To the Chinese, there is no festival more important that the Chinese New Year. In China, companies scaling back on the traditional annual celebrations are raising the ire of its workers, who deem it as nothing less than a travesty.

This cut in spending has much to do with the austerity drive launched by the new Chinese leadership of Xi Jin Ping due to the economic slowdown. Government departments and state-owned enterprises across China have had to cancel their festivities, causing many workers see red.

According to a report by Financial Times, even private companies are getting into the spirit of austerity, with some opting to hold their parties at fast food  restaurants.

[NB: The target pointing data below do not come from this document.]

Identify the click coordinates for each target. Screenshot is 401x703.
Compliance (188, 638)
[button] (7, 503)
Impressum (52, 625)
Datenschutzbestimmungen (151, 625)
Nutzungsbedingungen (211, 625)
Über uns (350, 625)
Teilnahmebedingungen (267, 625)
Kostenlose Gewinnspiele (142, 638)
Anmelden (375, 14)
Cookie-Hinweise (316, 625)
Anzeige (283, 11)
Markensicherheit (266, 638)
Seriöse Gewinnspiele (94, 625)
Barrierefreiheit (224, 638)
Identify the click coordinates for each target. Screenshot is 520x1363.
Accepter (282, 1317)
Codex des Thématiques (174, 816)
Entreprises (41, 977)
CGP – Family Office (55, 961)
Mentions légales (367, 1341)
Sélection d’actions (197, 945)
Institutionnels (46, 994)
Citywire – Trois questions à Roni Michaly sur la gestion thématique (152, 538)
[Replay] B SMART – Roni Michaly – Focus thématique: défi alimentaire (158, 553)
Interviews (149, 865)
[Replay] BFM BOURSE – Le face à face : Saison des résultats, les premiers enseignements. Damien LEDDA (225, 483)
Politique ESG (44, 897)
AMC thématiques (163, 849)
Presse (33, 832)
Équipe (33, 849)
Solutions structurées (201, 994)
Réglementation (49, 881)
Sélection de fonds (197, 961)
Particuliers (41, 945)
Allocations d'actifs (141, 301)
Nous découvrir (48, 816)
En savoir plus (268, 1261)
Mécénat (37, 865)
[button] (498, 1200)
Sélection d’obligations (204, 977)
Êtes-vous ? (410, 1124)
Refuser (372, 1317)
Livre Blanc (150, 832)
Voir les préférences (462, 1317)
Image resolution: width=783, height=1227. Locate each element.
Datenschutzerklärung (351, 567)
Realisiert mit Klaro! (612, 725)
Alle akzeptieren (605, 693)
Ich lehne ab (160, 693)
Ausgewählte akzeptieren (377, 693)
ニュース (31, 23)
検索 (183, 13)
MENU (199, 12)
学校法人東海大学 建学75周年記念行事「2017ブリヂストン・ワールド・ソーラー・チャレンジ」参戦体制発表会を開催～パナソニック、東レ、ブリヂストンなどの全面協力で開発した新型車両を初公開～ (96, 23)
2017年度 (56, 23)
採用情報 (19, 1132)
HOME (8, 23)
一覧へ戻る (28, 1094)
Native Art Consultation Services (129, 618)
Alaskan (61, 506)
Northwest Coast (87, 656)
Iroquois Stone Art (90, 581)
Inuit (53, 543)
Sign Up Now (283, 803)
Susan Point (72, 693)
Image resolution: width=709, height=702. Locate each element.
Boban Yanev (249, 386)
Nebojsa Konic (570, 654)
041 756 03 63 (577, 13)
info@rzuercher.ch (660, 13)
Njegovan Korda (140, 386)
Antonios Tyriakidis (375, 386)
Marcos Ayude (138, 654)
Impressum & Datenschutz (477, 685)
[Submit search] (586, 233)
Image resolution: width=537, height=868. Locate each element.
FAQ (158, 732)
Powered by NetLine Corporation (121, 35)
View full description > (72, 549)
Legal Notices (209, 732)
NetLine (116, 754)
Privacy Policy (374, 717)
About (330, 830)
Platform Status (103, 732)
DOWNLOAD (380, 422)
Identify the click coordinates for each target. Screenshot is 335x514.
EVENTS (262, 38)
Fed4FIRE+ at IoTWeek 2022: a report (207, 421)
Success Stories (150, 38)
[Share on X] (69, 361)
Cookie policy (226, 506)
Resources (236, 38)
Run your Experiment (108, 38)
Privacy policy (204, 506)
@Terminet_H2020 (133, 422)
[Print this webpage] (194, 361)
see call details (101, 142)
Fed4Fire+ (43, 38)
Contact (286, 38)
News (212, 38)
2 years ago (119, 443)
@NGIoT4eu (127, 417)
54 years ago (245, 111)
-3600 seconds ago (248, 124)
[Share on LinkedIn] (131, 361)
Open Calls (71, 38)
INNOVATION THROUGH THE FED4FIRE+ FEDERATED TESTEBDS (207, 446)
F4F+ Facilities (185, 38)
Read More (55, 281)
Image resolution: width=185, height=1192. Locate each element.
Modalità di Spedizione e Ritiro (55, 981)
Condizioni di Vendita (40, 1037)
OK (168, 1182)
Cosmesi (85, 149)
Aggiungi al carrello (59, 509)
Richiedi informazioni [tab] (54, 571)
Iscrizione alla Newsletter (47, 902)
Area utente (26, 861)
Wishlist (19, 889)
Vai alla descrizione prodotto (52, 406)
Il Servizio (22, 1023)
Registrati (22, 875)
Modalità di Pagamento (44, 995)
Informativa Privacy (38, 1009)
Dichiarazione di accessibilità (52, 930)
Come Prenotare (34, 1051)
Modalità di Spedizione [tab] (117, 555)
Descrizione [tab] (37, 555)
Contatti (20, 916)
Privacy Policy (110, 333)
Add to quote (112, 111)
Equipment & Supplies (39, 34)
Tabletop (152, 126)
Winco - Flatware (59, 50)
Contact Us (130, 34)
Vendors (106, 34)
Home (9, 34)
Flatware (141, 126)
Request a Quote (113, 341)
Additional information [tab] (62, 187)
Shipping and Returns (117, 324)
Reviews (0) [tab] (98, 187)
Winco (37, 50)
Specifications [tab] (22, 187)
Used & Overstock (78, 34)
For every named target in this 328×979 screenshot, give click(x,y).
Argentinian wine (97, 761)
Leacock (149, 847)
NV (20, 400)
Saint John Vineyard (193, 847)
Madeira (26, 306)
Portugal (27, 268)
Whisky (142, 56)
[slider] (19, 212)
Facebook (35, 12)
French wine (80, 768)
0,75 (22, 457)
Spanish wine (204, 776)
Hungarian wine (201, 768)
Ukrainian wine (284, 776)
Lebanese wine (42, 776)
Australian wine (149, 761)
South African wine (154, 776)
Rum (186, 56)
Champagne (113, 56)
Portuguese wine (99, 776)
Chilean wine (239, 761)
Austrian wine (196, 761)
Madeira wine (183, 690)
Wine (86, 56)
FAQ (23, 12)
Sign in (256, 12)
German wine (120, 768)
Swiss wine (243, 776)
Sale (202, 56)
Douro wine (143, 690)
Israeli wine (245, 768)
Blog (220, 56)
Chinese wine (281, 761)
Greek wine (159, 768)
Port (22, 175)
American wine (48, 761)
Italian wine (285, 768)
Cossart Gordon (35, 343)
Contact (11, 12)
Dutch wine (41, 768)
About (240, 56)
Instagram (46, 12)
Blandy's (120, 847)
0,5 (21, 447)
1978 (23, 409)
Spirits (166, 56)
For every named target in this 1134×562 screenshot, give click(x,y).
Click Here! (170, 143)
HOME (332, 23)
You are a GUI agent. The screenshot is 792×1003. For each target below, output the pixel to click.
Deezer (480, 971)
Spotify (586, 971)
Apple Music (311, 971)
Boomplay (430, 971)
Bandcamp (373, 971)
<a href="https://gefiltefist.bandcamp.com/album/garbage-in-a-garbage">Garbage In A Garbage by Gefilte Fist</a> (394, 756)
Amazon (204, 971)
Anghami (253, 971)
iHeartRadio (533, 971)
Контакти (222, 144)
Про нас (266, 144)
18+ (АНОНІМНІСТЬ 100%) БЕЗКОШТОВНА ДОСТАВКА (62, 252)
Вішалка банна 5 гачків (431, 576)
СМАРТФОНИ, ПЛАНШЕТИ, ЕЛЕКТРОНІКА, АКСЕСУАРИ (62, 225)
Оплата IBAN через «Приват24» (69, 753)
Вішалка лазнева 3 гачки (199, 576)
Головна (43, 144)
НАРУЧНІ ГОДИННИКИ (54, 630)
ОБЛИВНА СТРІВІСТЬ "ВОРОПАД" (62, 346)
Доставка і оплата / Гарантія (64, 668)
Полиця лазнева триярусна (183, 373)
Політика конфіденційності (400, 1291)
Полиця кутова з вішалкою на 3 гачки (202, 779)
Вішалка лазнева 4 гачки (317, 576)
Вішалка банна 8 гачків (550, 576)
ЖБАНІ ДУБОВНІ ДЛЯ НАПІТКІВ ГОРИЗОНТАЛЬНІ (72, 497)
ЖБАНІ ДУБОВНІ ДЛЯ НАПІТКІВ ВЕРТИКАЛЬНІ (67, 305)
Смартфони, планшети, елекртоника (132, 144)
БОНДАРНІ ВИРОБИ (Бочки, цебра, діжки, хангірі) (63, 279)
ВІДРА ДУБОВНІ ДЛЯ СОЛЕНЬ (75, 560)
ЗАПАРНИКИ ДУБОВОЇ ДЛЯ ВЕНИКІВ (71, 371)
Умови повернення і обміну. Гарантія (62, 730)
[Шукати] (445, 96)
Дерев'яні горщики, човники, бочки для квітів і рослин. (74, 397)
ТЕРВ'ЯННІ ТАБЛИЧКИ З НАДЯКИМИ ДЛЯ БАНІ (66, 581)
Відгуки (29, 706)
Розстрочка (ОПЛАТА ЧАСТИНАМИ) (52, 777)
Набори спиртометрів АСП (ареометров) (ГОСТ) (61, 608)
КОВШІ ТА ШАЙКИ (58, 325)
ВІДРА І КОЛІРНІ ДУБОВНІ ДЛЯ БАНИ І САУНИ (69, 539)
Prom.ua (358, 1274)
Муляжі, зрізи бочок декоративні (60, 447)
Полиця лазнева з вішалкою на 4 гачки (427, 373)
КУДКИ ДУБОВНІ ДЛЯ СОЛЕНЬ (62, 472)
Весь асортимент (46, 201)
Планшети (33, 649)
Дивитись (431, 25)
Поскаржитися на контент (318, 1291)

CIC, China's $500bn sovereign wealth fund, opted not to hold a new year party this year. One employee was quoted as saying: "We have never been extravagant in our nianhui [new year parties], and actually had a really good year last year. I can understand if they wanted to do a smaller nianhui, but none at all is going too far."

In Shanghai, employees from branches of Agricultural Bank of China and Pudong Development Bank said their year-end festivities did not take place.

On Sina Weibo, the microblogging site, one employee posted pictures of her company's year end party at Pizza Hut, while another complained her company party at a five-star hotel took place from 9am to 11am and offered only the bare minimum: "No gifts, no lunch, no set plate . . . no tea or coffee offered. Everyone only got a mini bottle of mineral water."